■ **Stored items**
Segment Open
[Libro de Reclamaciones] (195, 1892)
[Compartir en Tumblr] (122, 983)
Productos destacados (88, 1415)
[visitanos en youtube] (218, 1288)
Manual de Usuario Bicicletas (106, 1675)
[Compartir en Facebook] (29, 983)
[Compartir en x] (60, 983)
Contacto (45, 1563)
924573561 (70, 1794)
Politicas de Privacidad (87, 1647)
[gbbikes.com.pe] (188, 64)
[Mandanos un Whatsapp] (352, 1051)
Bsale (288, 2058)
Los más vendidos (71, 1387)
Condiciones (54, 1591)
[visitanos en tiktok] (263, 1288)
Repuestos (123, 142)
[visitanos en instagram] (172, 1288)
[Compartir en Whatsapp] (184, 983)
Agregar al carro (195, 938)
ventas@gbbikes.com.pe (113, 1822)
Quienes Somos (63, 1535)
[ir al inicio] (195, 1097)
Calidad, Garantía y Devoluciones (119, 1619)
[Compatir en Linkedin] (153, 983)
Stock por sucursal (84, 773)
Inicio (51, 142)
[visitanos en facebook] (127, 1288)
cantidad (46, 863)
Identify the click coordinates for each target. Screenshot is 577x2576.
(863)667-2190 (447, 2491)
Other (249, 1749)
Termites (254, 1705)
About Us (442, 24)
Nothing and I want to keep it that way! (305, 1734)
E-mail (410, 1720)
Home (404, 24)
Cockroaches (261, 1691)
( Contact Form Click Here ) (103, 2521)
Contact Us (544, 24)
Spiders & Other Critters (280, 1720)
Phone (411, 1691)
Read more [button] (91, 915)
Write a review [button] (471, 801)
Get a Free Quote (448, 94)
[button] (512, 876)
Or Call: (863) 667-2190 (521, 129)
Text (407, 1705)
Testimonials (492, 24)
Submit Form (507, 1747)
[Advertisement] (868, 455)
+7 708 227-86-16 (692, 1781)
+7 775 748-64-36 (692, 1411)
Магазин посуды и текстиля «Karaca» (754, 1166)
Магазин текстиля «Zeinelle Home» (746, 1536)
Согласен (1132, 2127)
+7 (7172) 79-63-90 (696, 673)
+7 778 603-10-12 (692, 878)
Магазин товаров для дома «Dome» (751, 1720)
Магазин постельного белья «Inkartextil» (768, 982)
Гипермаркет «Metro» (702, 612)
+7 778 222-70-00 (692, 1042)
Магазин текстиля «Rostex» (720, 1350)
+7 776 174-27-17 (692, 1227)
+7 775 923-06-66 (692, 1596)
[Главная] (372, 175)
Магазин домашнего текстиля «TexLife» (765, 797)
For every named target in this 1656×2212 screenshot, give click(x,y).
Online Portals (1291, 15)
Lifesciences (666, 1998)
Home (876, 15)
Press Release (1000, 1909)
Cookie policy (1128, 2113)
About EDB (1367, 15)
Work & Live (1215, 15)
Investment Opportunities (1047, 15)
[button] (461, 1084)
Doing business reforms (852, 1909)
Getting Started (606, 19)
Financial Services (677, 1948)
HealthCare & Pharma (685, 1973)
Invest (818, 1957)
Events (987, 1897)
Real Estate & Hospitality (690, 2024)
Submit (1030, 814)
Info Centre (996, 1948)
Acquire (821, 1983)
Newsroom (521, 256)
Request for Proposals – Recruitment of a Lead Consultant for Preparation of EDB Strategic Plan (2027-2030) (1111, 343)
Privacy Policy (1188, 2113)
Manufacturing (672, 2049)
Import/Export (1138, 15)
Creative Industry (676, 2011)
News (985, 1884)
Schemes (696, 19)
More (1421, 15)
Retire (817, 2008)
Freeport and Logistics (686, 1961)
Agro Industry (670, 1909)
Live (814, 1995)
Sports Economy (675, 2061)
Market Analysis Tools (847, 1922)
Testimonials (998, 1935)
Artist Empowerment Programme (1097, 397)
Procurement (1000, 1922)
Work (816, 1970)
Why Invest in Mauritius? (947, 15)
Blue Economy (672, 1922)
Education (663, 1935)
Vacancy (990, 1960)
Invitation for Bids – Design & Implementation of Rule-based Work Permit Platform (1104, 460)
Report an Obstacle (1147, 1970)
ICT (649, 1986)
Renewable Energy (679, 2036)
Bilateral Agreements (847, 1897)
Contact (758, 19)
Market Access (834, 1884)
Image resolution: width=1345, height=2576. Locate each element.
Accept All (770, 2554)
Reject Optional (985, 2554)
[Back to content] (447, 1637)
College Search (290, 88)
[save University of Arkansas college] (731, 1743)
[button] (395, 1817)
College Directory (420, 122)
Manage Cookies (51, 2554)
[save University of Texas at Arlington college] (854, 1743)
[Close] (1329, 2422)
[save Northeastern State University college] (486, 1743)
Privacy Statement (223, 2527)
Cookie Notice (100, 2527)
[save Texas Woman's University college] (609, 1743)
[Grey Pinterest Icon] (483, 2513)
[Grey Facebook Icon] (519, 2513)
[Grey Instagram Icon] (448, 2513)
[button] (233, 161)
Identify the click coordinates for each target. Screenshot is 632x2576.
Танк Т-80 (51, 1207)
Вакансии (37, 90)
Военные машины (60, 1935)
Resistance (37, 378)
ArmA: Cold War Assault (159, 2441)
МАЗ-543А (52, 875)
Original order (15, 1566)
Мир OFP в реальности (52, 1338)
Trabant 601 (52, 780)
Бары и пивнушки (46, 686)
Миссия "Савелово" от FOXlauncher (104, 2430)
Segment Closed
■ **ASSIGNED TASK**
Your task is an exact transcription of every line above.

■ **OUTPUT OF THE EXERCISE**
[Libro de Reclamaciones] (195, 1892)
[Compartir en Tumblr] (122, 983)
Productos destacados (88, 1415)
[visitanos en youtube] (218, 1288)
Manual de Usuario Bicicletas (106, 1675)
[Compartir en Facebook] (29, 983)
[Compartir en x] (60, 983)
Contacto (45, 1563)
924573561 (70, 1794)
Politicas de Privacidad (87, 1647)
[gbbikes.com.pe] (188, 64)
[Mandanos un Whatsapp] (352, 1051)
Bsale (288, 2058)
Los más vendidos (71, 1387)
Condiciones (54, 1591)
[visitanos en tiktok] (263, 1288)
Repuestos (123, 142)
[visitanos en instagram] (172, 1288)
[Compartir en Whatsapp] (184, 983)
Agregar al carro (195, 938)
ventas@gbbikes.com.pe (113, 1822)
Quienes Somos (63, 1535)
[ir al inicio] (195, 1097)
Calidad, Garantía y Devoluciones (119, 1619)
[Compatir en Linkedin] (153, 983)
Stock por sucursal (84, 773)
Inicio (51, 142)
[visitanos en facebook] (127, 1288)
cantidad (46, 863)
Identify the click coordinates for each target. Screenshot is 577x2576.
(863)667-2190 (447, 2491)
Other (249, 1749)
Termites (254, 1705)
About Us (442, 24)
Nothing and I want to keep it that way! (305, 1734)
E-mail (410, 1720)
Home (404, 24)
Cockroaches (261, 1691)
( Contact Form Click Here ) (103, 2521)
Contact Us (544, 24)
Spiders & Other Critters (280, 1720)
Phone (411, 1691)
Read more [button] (91, 915)
Write a review [button] (471, 801)
Get a Free Quote (448, 94)
[button] (512, 876)
Or Call: (863) 667-2190 (521, 129)
Text (407, 1705)
Testimonials (492, 24)
Submit Form (507, 1747)
[Advertisement] (868, 455)
+7 708 227-86-16 (692, 1781)
+7 775 748-64-36 (692, 1411)
Магазин посуды и текстиля «Karaca» (754, 1166)
Магазин текстиля «Zeinelle Home» (746, 1536)
Согласен (1132, 2127)
+7 (7172) 79-63-90 (696, 673)
+7 778 603-10-12 (692, 878)
Магазин товаров для дома «Dome» (751, 1720)
Магазин постельного белья «Inkartextil» (768, 982)
Гипермаркет «Metro» (702, 612)
+7 778 222-70-00 (692, 1042)
Магазин текстиля «Rostex» (720, 1350)
+7 776 174-27-17 (692, 1227)
+7 775 923-06-66 (692, 1596)
[Главная] (372, 175)
Магазин домашнего текстиля «TexLife» (765, 797)
For every named target in this 1656×2212 screenshot, give click(x,y).
Online Portals (1291, 15)
Lifesciences (666, 1998)
Home (876, 15)
Press Release (1000, 1909)
Cookie policy (1128, 2113)
About EDB (1367, 15)
Work & Live (1215, 15)
Investment Opportunities (1047, 15)
[button] (461, 1084)
Doing business reforms (852, 1909)
Getting Started (606, 19)
Financial Services (677, 1948)
HealthCare & Pharma (685, 1973)
Invest (818, 1957)
Events (987, 1897)
Real Estate & Hospitality (690, 2024)
Submit (1030, 814)
Info Centre (996, 1948)
Acquire (821, 1983)
Newsroom (521, 256)
Request for Proposals – Recruitment of a Lead Consultant for Preparation of EDB Strategic Plan (2027-2030) (1111, 343)
Privacy Policy (1188, 2113)
Manufacturing (672, 2049)
Import/Export (1138, 15)
Creative Industry (676, 2011)
News (985, 1884)
Schemes (696, 19)
More (1421, 15)
Retire (817, 2008)
Freeport and Logistics (686, 1961)
Agro Industry (670, 1909)
Live (814, 1995)
Sports Economy (675, 2061)
Market Analysis Tools (847, 1922)
Testimonials (998, 1935)
Artist Empowerment Programme (1097, 397)
Procurement (1000, 1922)
Work (816, 1970)
Why Invest in Mauritius? (947, 15)
Blue Economy (672, 1922)
Education (663, 1935)
Vacancy (990, 1960)
Invitation for Bids – Design & Implementation of Rule-based Work Permit Platform (1104, 460)
Report an Obstacle (1147, 1970)
ICT (649, 1986)
Renewable Energy (679, 2036)
Bilateral Agreements (847, 1897)
Contact (758, 19)
Market Access (834, 1884)
Image resolution: width=1345, height=2576. Locate each element.
Accept All (770, 2554)
Reject Optional (985, 2554)
[Back to content] (447, 1637)
College Search (290, 88)
[save University of Arkansas college] (731, 1743)
[button] (395, 1817)
College Directory (420, 122)
Manage Cookies (51, 2554)
[save University of Texas at Arlington college] (854, 1743)
[Close] (1329, 2422)
[save Northeastern State University college] (486, 1743)
Privacy Statement (223, 2527)
Cookie Notice (100, 2527)
[save Texas Woman's University college] (609, 1743)
[Grey Pinterest Icon] (483, 2513)
[Grey Facebook Icon] (519, 2513)
[Grey Instagram Icon] (448, 2513)
[button] (233, 161)
Identify the click coordinates for each target. Screenshot is 632x2576.
Танк Т-80 (51, 1207)
Вакансии (37, 90)
Военные машины (60, 1935)
Resistance (37, 378)
ArmA: Cold War Assault (159, 2441)
МАЗ-543А (52, 875)
Original order (15, 1566)
Мир OFP в реальности (52, 1338)
Trabant 601 (52, 780)
Бары и пивнушки (46, 686)
Миссия "Савелово" от FOXlauncher (104, 2430)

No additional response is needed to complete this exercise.